What the task requires: Could you reproduce the entries exactly, omitting every picture?

Dataset:
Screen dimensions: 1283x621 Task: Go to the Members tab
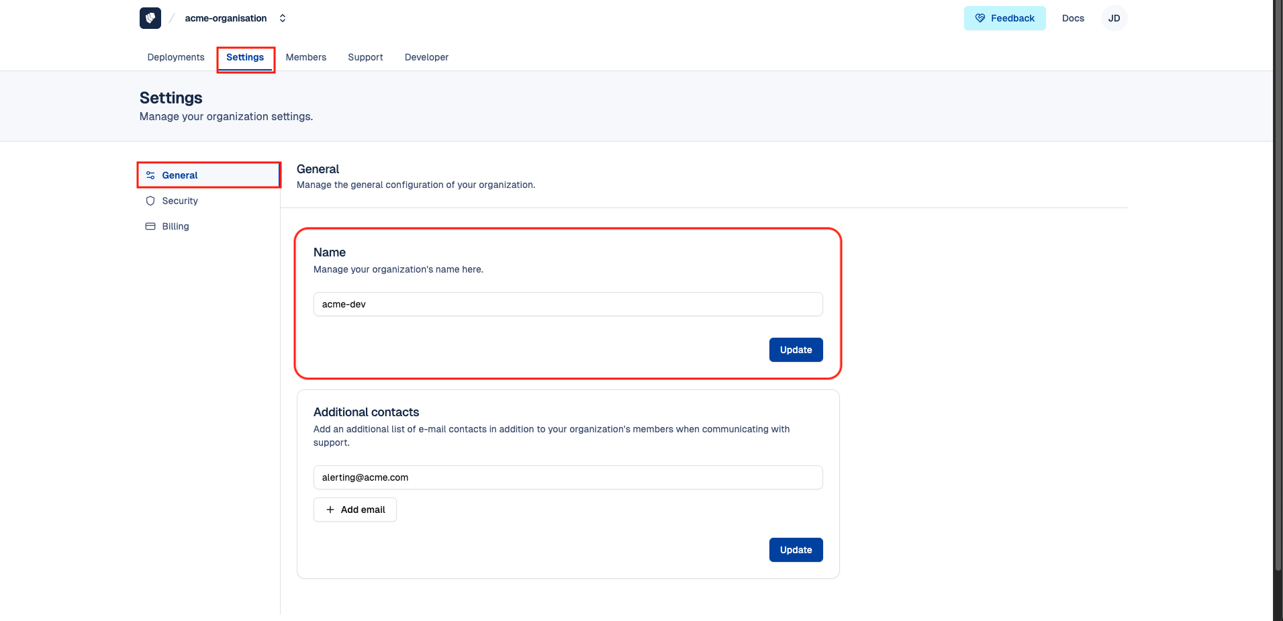point(306,57)
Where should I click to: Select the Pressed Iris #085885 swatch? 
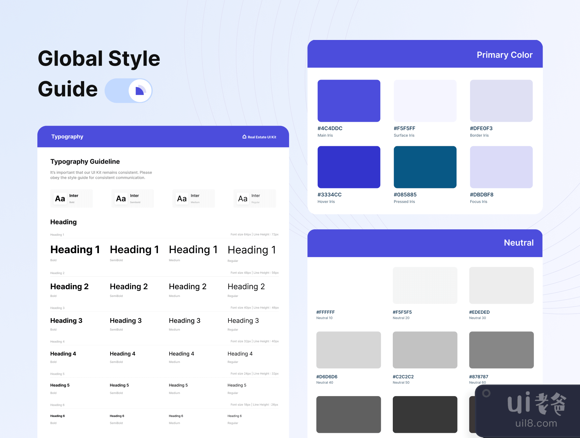click(425, 167)
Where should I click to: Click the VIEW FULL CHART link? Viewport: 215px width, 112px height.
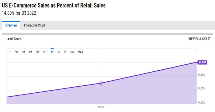click(199, 39)
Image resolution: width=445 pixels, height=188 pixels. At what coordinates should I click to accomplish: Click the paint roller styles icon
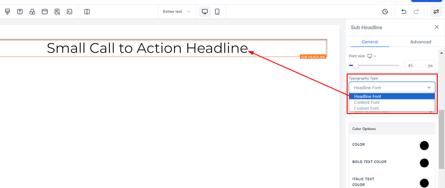(x=8, y=12)
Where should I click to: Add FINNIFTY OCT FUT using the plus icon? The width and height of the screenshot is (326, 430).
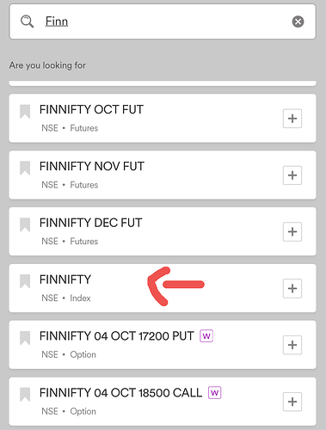tap(292, 119)
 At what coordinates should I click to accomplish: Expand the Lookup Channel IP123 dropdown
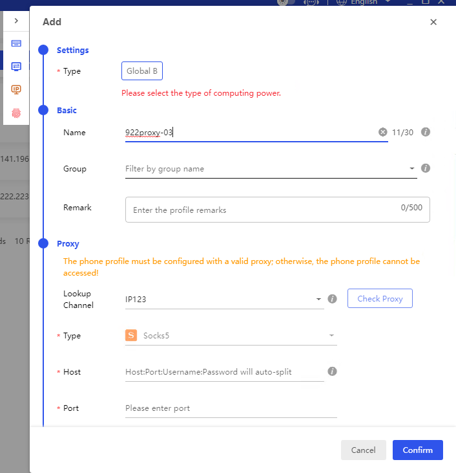(223, 299)
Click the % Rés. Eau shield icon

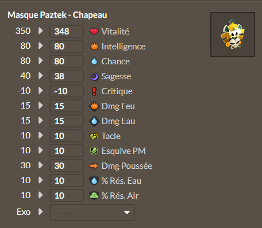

Output of the exercise:
Screen dimensions: 1283x621 Task: Go to the Members tab
point(306,57)
Where should I click to: Select the Pressed Iris #085885 swatch? 
click(425, 167)
Where should I click to: Click the VIEW FULL CHART link? Viewport: 215px width, 112px height.
click(199, 39)
Image resolution: width=445 pixels, height=188 pixels. At what coordinates should I click to accomplish: Click the paint roller styles icon
(x=8, y=12)
Where should I click to: Add FINNIFTY OCT FUT using the plus icon? The width and height of the screenshot is (326, 430).
tap(292, 119)
 At what coordinates should I click to accomplish: Expand the Lookup Channel IP123 dropdown
(223, 299)
Click the % Rés. Eau shield icon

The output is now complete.